[PATCH v1] iommu/riscv: Add page request queue and IOPF support
Gong Shuai
gsh517025 at gmail.com
Wed Jun 17 07:49:10 PDT 2026
On 6/17/2026 5:01 PM, bingyu.xian wrote:
> The RISC-V IOMMU Architecture Specification, Version 1.0, Chapter 3.3
> defines a Page-request Queue (PQ) for handling PCIe Page Request
> Interface (PRI) messages. The current driver implements only the
> Command Queue (CQ) and Fault Queue (FQ); the PQ is left
> unimplemented, which is the biggest functional gap compared with the
> ARM SMMUv3 driver.
>
> Add PQ and IOPF support:
>
> - Initialize and enable the PQ when the hardware advertises ATS
> capability (RISCV_IOMMU_CAPABILITIES_ATS), and add an IOMMU_IOPF
> Kconfig dependency.
> - Implement the PQ interrupt handler riscv_iommu_priq_process(),
> which consumes PQ records from the hardware ring buffer.

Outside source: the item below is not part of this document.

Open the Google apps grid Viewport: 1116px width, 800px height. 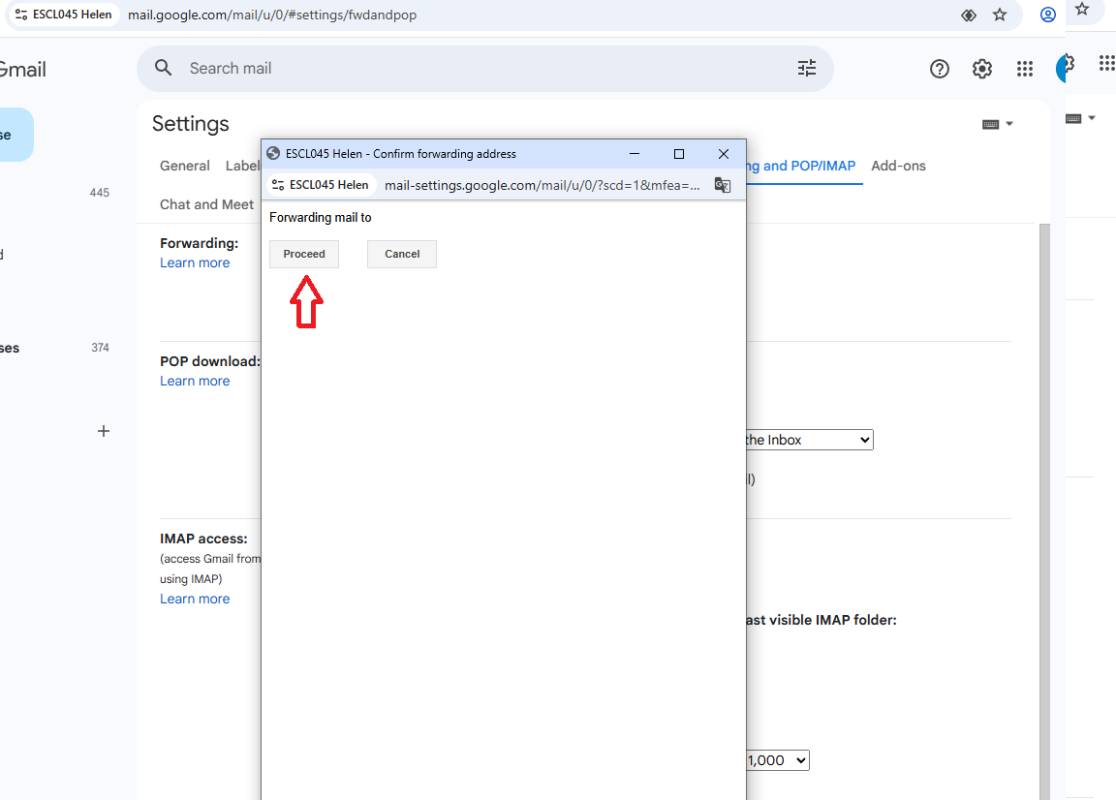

> - Translate PQ records into the kernel's generic iopf_fault format
> and pass them to the IOPF framework via
> iommu_report_device_fault().
> - Implement the .page_response callback, which builds an ATS.PRGR
> (Page Request Group Response) command and sends it through the
> command queue to notify the requesting device.
>
Hi, bingyu
Thanks for your work.
Tomasz already has a complete ATS/PRI/SVA support series on GitHub [1],
which hasn't been posted to the mailing list yet.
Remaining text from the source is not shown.